Doing his part to fight bullying, mark Pink Shirt Day
Oliver Marstaeller was on his way home from a hockey game with his father Kurt one day last fall and the topic on the radio was Amanda Todd, a teenager who committed suicide because of cyberbullying.
"That's just not right, Dad," Oliver said.
It got the Grade 5 student at Richard McBride elementary thinking. He'd been contemplating asking those he was inviting to his 10th birthday party in November to donate to a charity in lieu of presents, but he hadn't made up his mind which one. He'd thought of a children's charity, but the more the Amanda Todd case made headlines the more he couldn't get it out of his head.
"That's just not right at all," Oliver kept saying.
So he came to the conclusion the right place for the donations would be the Stop A Bully campaign
"I just thought how sad you would have to be to feel that way about yourself," said Oliver, wearing a pink Stop A Bully T-shirt. "I thought it was just plain messed up."
Although the only bullying he's really experienced was from a former friend who called him names and threw snowballs at him, Oliver took the $270 he raised and bought 450 pink bracelets for everyone in his school.

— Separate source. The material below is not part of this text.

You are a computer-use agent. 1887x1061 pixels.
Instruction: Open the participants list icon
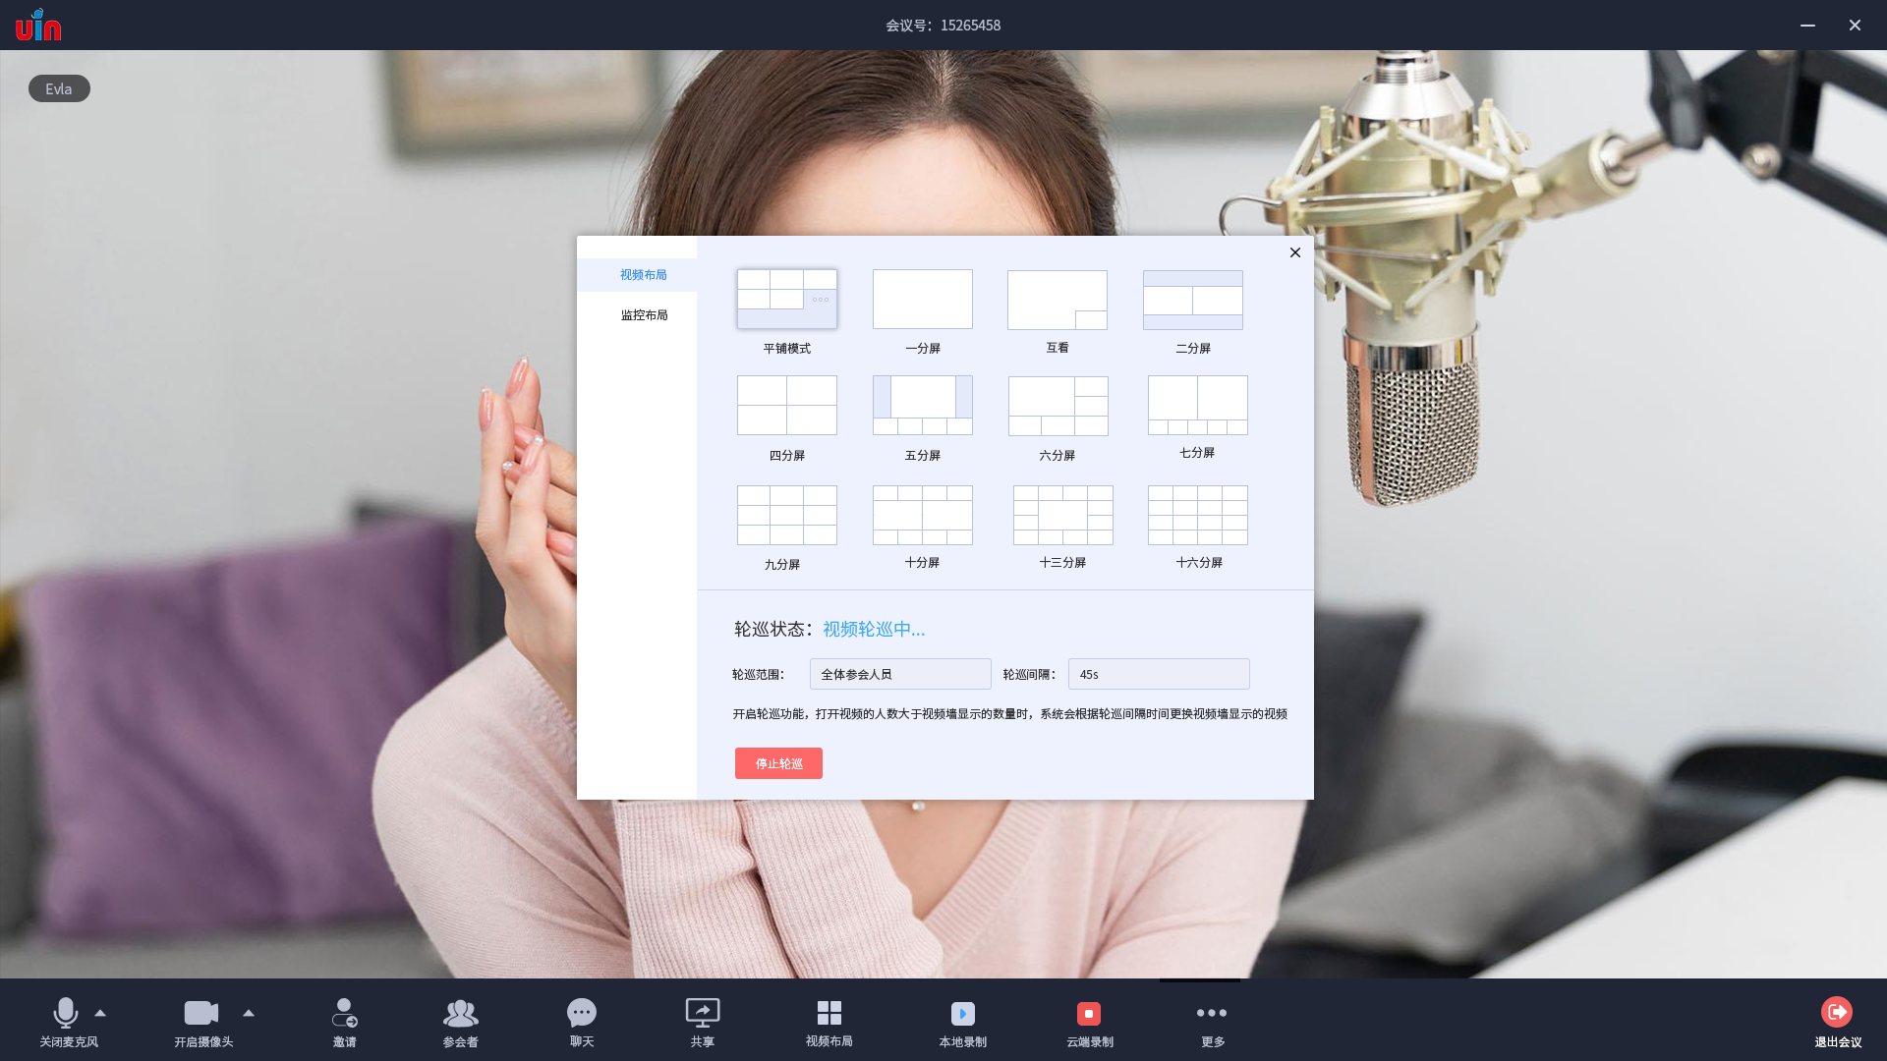(x=460, y=1012)
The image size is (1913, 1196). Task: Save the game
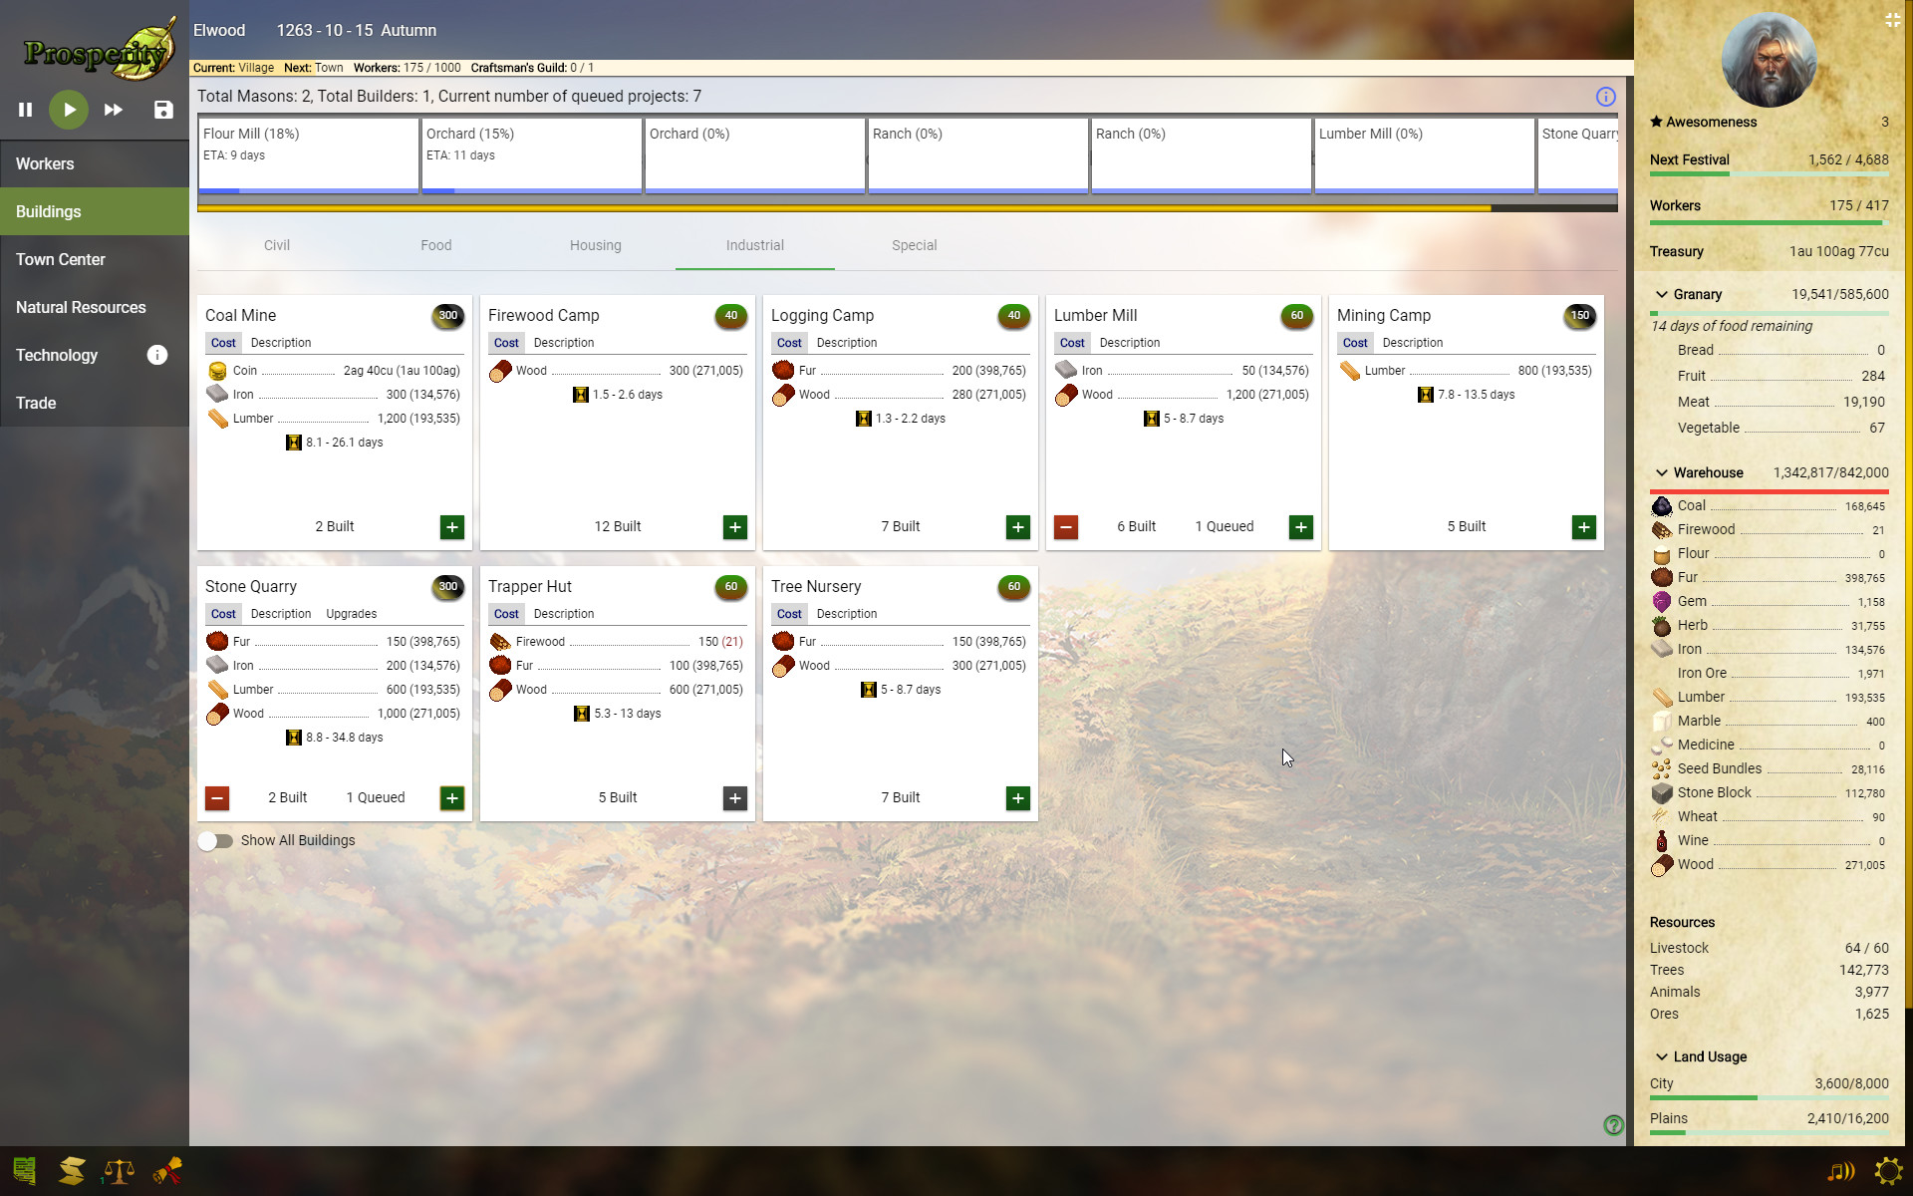tap(162, 110)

He also purchased two T-shirts for himself and his friend to wear while performing their anti-bullying rap song in front of the school on Wednesday, which is Pink Shirt Day in Canada. Pink Shirt Day is a day people are encouraged to wear pink to symbol that they will not tolerate bullying.
"I was blown away," says Kurt of his son's decision. "There's the natural feeling (about his son's generosity) because he's a well-rounded kid. More impressive was about how it grew around him and snowballed and how it became bigger than anybody thought."
The organization was so impressed they also included 450 washable tattoos and 500 Stop A Bully cards.
"When he got the box he was pretty excited," says his mom, Jen Kuba. "It was nice to see. The donation is one thing, but to see the reaction grow at school is another thing."